Note: Example file names shown here and in other resqpy tutorials are for a unix environment. If you are working in a Windows environment, the file paths would be in the corresponding format.
In this tutorial, we will be using the Model
class which is contained in the model.py module. This can be imported with:
import resqpy.model as rq
The rest of this tutorial assumes the import statement shown above. However, you can vary it according to your preferred style. Other examples are:
import resqpy.model
from resqpy.model import Model
The dataset is accessed via the epc file. It is opened with:
model = rq.Model('/path/to/my_file.epc')
Tip: the Model
initialiser method has some optional arguments which are needed when creating a new dataset or copying an existing dataset before opening the duplicate.
A Model object is almost always the starting point for code using resqpy. The other resqpy object classes require a Model object which is treated as a 'parent'.
The Model
class includes many methods. In this tutorial we will focus on some of the more essential ones when reading a model.
A RESQML dataset is a collection of high level objects, also called parts. There are four primary data items that code is likely to work with when handling these parts:
- A uuid (universally unique identifier), which is an object of class
uuid.UUID
. The uuid module is a standard python module. A uuid is sometimes referred to as a guid (globally unique identifier). The resqpy code base sticks with the term uuid as preferred by Energistics and the underlying ISO standard which these identifiers adhere to. As the uuids are often presented as a hexadecimal string, the resqpy code generally allows uuids to be passed around either as UUID objects or as strings. - A part name, which is a string representing an internal 'file name' within the epc package. A part name usually consists of a high level object class followed by a uuid in hexadecimal form and a
.xml
extension. Where a resqpy argument is namedpart
orpart_name
, it refers to such a part name. - An xml root node. The metadata for each part is held within the epc in xml format. The lowest level of resqpy code reads this xml into an internal tree structure using the lxml standard python module, which is compatible with elementTree. Where a resqpy argument name contains
root
orroot_node
, it is referring to the root node in the internal tree representation of the xml for the part.

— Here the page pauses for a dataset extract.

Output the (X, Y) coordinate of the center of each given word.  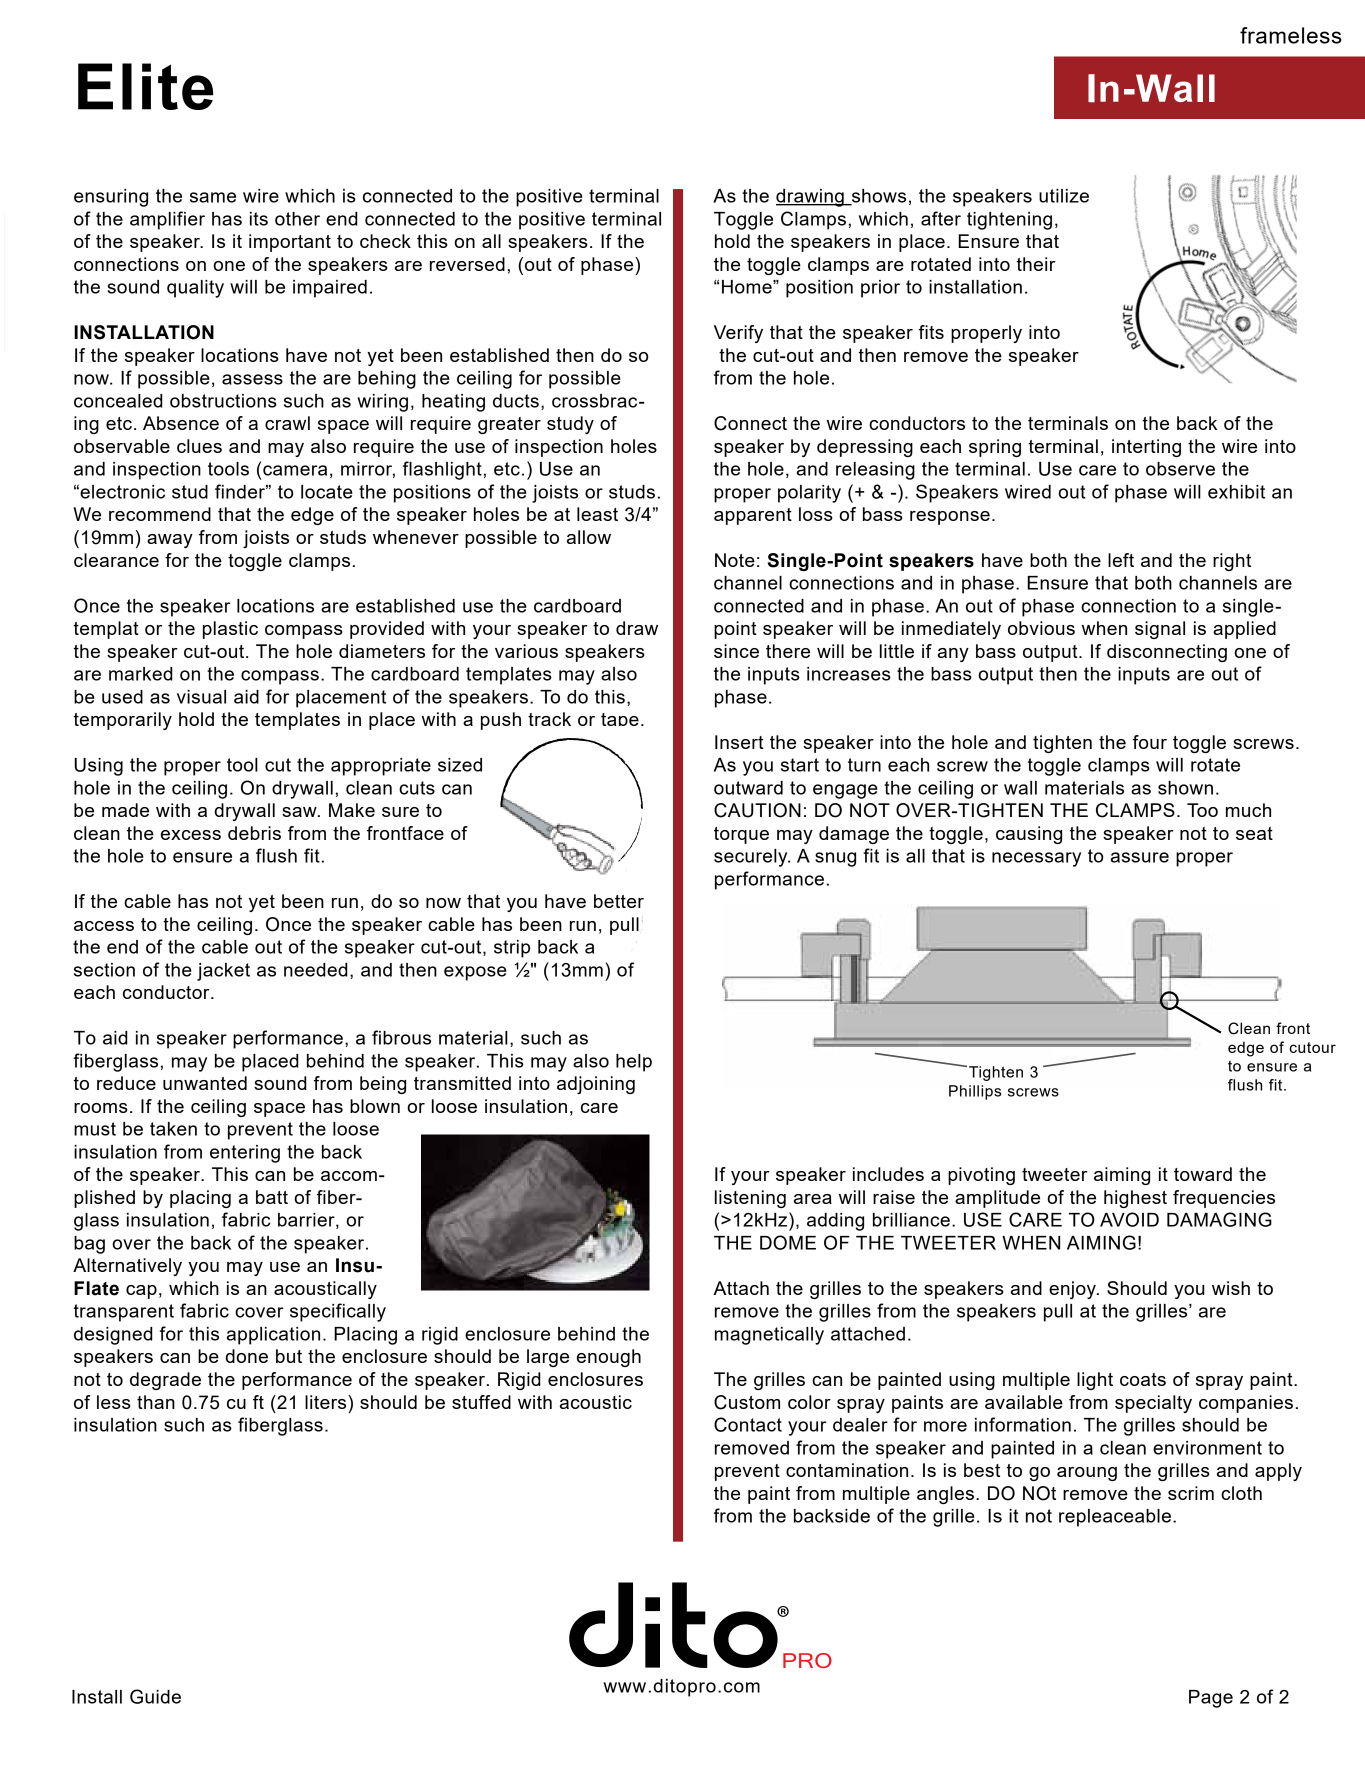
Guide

Such a root is an object of type lxml._Element and does not have a meaningful human readable form. - A citation title, which is a human readable string held within the citation block of the xml for the part. This is what a human would consider to be the name of the high level object. However, there is no requirement for the citation titles to be unique within a RESQML dataset, so they should generally not be used as a primary key. Where a resqpy argument is named
citation_title
, or simplytitle
, it is referring to this item of data.
Within a Model object, there is a one-to-one correspondence between a part name and a uuid, and between a part name and a root node. There are methods for moving from one of these to another and also for finding the (possibly non-unique) citation title.
The Model class contains four similar methods each of which returns a list of items, corresponding to the four points above. The methods have the names:
-
model.uuids()
-
model.parts()
-
model.roots()
-
model.titles()
The four methods mentioned above have similar lists of optional arguments, some of which allow for filtering of the list:
-
obj_type
(string): only objects of this RESQML high level object class are included in the returned list. The leading 'obj_' may be omitted from the class name. Examples:-
model.parts(obj_type = 'obj_LocalDepth3dCrs')
-
model.titles(obj_type = 'DeviationSurveyRepresentation')
-
-
uuid
(UUID object or string): the list will contain the one high level object which matches this uuid, eg.:-
model.roots(uuid = '27e11404-231b-11ea-8971-80e650222718')
-
-
related_uuid
(UUID object or string): the list will only contain those high level objects which have a relationship with the object identified by this uuid, eg.:-
model.parts(related_uuid = '27e11404-231b-11ea-8971-80e650222718')
-
-
extra
(dictionary of key:value pairs): if a non-empty dictionary is provided, only those high level objects with extra metadata including all the key:value pairs in this dictionary will be in the returned list, eg.:-
model.roots(obj_type = 'WellboreTrajectoryRepresentation', extra = {'development_phase': 2, 'planned_use': 'injection'})
-
-
title
(string): the list will only contain high level objects whose citation title matches this string, eg.:-
model.uuids(title = 'WELL_A')
-
title
argument results in a case insensitive string comparison with the objects' citation titles. However, other optional arguments may be used to modify this behaviour:
-
title_case_sensitive
(boolean, defaultFalse
): if setTrue
, the comparison will be case sensitive -
title_mode
(string, default 'is'): one of 'is', 'starts', 'ends', 'contains', 'is not', 'does not start', 'does not end', 'does not contain'
Rather than starting from the full list of high level objects present in the model, it is also possible to pass in a starting list to apply other filters to:
-
parts_list
(list of strings): if present, a list of 'input' part names to which any other filtering arguments are applied, eg:- roots(parts_list = ['obj_IjkGridRepresentation_27e10fc2-231b-11ea-8971-80e650222718.xml', 'obj_IjkGridRepresentation_319154f4-5f3e-11eb-9d8d-80e650222718.xml'], title = 'ROOT')
-
sort_by
(string): if not None then one of 'newest', 'oldest', 'title', 'uuid', 'type'
Each of the above four methods has a corresponding method which can be used if it is expected that at most one high level object will meet the criteria:
-
model.uuid()
-
model.part()
-
model.root()
-
model.title()
-
model.title(uuid = '27e11404-231b-11ea-8971-80e650222718')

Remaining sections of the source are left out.